Records from a dataset
-.-.-

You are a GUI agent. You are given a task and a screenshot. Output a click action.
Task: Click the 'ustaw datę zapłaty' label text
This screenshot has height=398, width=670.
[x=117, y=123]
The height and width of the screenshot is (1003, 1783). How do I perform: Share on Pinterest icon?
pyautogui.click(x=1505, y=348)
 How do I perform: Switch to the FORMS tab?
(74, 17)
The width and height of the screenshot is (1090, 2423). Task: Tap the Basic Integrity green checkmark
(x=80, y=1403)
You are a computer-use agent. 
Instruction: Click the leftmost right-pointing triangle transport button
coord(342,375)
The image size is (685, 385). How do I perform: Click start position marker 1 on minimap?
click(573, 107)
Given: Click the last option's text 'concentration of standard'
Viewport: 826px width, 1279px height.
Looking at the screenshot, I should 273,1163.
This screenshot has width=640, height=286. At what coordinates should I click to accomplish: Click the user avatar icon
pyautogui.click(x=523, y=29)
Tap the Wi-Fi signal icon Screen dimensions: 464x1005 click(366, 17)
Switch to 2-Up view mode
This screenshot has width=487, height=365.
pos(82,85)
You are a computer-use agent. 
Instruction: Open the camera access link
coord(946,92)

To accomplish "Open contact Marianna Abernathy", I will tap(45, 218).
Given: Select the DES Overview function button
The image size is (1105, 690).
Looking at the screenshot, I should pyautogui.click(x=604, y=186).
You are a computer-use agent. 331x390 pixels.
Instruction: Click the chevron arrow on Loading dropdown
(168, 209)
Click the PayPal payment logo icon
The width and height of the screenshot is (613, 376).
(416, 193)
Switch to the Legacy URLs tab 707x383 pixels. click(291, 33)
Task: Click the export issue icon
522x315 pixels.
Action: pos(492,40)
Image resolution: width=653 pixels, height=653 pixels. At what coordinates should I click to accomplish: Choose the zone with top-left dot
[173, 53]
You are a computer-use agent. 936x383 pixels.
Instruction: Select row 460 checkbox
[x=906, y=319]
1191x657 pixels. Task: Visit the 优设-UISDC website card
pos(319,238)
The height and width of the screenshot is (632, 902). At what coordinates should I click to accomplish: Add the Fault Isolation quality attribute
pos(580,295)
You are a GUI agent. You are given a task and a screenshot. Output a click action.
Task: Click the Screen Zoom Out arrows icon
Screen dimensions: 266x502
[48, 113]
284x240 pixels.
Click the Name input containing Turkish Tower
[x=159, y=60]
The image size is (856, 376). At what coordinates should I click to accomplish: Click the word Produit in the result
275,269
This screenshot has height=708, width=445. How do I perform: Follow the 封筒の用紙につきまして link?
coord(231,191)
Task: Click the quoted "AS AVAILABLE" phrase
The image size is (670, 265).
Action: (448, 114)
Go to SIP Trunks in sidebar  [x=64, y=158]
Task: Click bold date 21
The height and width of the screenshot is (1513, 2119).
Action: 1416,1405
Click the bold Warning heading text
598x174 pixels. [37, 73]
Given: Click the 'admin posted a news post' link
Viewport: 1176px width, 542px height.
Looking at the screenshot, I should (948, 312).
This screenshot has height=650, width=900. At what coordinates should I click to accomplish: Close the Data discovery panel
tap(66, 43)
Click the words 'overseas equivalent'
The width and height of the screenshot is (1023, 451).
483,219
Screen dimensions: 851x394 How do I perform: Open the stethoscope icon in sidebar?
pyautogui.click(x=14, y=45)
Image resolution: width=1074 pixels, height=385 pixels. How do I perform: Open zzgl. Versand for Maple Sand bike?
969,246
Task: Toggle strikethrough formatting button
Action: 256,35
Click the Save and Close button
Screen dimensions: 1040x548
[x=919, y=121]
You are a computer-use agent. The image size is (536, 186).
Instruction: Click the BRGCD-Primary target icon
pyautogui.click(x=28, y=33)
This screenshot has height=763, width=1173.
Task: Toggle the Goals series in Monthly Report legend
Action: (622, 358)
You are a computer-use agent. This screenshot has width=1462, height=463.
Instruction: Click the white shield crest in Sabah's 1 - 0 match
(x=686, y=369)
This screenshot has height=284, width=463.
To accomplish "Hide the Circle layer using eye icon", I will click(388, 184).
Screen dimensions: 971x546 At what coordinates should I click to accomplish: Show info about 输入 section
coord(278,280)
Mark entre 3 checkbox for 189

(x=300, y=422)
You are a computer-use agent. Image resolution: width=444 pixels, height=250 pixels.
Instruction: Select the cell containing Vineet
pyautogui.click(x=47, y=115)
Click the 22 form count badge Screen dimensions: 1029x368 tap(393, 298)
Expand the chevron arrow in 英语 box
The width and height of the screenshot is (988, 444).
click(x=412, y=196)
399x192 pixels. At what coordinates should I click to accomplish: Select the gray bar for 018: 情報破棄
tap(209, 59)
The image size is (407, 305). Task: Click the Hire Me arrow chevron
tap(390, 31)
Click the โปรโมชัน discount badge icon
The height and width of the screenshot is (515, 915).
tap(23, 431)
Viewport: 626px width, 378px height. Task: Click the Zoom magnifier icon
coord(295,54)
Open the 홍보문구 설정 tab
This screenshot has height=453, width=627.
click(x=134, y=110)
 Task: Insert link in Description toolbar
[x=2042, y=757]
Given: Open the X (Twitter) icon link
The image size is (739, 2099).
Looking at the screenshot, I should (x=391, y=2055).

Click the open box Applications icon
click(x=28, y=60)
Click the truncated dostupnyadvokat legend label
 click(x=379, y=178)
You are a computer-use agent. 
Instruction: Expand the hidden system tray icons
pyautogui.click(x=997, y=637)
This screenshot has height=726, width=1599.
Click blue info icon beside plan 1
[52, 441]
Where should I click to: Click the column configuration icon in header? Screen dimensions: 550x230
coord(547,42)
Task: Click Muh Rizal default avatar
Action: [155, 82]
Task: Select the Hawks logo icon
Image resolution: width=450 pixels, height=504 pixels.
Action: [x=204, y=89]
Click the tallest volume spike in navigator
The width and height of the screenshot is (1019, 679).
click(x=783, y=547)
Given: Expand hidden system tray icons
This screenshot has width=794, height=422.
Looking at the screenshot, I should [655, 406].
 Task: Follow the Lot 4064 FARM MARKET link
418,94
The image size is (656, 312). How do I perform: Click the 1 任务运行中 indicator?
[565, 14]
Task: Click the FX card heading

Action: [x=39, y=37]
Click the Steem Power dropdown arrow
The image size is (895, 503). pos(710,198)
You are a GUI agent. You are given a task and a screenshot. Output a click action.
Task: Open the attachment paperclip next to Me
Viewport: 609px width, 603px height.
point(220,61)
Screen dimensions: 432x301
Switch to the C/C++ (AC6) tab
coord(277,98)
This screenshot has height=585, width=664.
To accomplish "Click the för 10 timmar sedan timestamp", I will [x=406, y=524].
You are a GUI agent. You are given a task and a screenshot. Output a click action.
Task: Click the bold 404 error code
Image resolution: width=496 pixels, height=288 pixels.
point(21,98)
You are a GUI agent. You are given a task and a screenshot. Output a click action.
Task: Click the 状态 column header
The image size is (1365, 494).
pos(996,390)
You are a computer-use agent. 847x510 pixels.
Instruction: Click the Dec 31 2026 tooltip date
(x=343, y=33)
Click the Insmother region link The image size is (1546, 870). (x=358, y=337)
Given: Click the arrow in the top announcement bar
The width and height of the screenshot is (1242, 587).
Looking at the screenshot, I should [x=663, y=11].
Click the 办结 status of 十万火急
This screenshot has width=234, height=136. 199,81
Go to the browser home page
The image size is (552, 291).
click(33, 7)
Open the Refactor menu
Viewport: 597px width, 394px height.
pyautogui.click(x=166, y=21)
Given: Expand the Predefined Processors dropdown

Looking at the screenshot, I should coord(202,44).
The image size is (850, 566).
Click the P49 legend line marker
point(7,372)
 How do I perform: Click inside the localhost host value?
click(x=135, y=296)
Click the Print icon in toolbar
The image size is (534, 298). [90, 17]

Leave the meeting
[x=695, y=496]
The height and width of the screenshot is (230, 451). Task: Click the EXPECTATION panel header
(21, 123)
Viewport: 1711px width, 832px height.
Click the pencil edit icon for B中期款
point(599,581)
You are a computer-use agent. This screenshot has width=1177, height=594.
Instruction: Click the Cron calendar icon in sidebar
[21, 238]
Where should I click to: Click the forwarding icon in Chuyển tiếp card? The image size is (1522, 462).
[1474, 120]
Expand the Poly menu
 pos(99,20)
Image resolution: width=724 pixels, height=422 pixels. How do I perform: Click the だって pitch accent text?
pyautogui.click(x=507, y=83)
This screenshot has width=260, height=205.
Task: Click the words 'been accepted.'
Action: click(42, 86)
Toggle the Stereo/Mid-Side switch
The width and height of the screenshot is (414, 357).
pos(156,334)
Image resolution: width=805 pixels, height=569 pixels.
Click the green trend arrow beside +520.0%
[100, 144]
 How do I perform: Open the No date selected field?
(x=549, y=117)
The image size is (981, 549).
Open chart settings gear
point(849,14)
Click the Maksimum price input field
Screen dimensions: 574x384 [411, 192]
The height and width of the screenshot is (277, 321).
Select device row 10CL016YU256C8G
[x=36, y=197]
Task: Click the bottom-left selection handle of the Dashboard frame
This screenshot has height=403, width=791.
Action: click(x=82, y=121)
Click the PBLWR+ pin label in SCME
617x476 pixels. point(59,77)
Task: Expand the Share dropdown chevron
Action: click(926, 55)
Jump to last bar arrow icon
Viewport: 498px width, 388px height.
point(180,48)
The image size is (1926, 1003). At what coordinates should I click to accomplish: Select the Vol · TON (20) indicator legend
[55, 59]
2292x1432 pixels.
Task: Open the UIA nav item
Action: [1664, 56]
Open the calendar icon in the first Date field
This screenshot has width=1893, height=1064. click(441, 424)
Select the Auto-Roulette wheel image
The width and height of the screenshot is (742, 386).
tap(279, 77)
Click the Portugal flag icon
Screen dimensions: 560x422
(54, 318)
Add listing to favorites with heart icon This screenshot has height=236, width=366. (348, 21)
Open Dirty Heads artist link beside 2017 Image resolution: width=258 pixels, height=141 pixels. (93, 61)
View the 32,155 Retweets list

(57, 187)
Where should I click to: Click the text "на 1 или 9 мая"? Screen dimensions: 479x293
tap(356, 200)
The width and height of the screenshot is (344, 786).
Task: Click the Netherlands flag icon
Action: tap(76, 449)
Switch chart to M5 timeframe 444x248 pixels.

-.-.-

Write out the data word for word, starting at the beginning and ending after the line that contains "pyautogui.click(x=1505, y=348)".

You are a GUI agent. You are given a task and a screenshot. Output a click action.
Task: Click the 'ustaw datę zapłaty' label text
This screenshot has height=398, width=670.
[x=117, y=123]
The height and width of the screenshot is (1003, 1783). How do I perform: Share on Pinterest icon?
pyautogui.click(x=1505, y=348)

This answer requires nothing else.